▶ _DOCUMENT SECTION_
+ + + + +

In April 2014, NASA scientists reported the possible beginning of a new moon within the A Ring, which was imaged by Cassini on 15 April 2013.[116]

الحلقات الكوكبية

The rings of Saturn (imaged here by Cassini in 2007) are the most massive and conspicuous in the Solar System.[43]

Saturn is probably best known for the system of planetary rings that makes it visually unique.[43] The rings extend from 6,630 to 120,700 kilometers (4,120 to 75,000 mi) outward from Saturn's equator and average approximately 20 meters (66 ft) in thickness. They are composed predominantly of water ice, with trace amounts of tholin impurities and a peppered coating of approximately 7% amorphous carbon.[117] The particles that make up the rings range in size from specks of dust up to 10 m.[118] While the other gas giants also have ring systems, Saturn's is the largest and most visible.

+ + + + +

▶ _GIVEN MATERIAL_

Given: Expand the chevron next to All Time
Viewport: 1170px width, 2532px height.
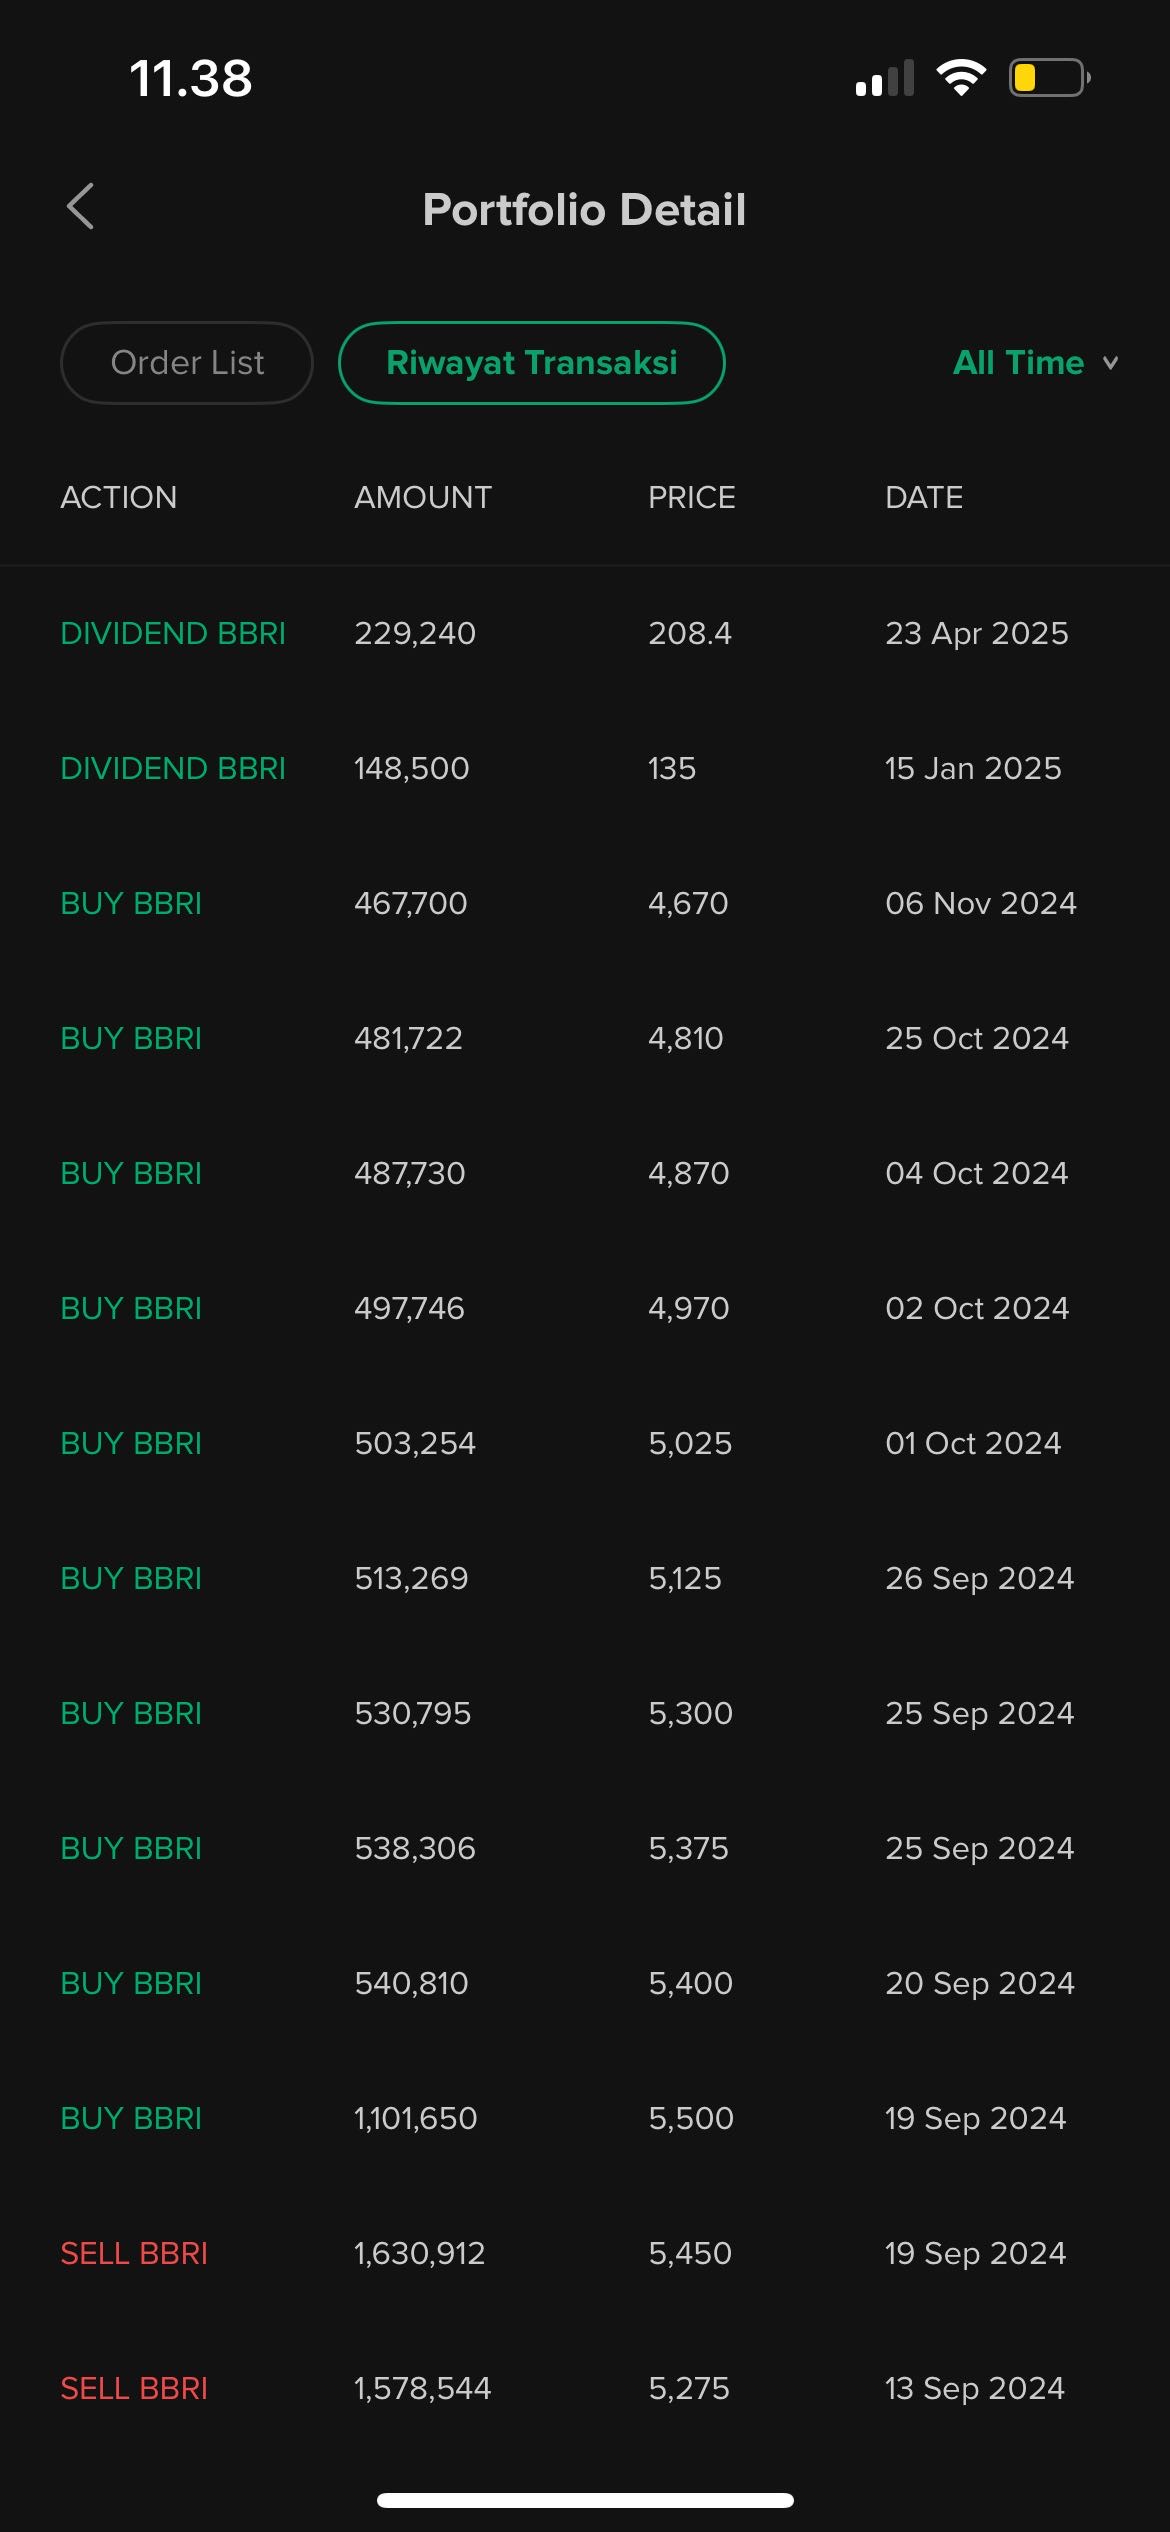Looking at the screenshot, I should pos(1110,363).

+ + + + +

▶ _GOAL A_
Reproduce the passage on Saturn's rings from "Saturn is probably" to "and most visible.".
▶ _GOAL B_
Using the passage on Saturn's rings, explain why Saturn is probably best known for its system of planetary rings.

▶ _WRITTEN RESPONSE A_
Saturn is probably best known for the system of planetary rings that makes it visually unique.[43] The rings extend from 6,630 to 120,700 kilometers (4,120 to 75,000 mi) outward from Saturn's equator and average approximately 20 meters (66 ft) in thickness. They are composed predominantly of water ice, with trace amounts of tholin impurities and a peppered coating of approximately 7% amorphous carbon.[117] The particles that make up the rings range in size from specks of dust up to 10 m.[118] While the other gas giants also have ring systems, Saturn's is the largest and most visible.

▶ _WRITTEN RESPONSE B_
Saturn is probably best known for its system of planetary rings because those rings make it visually unique.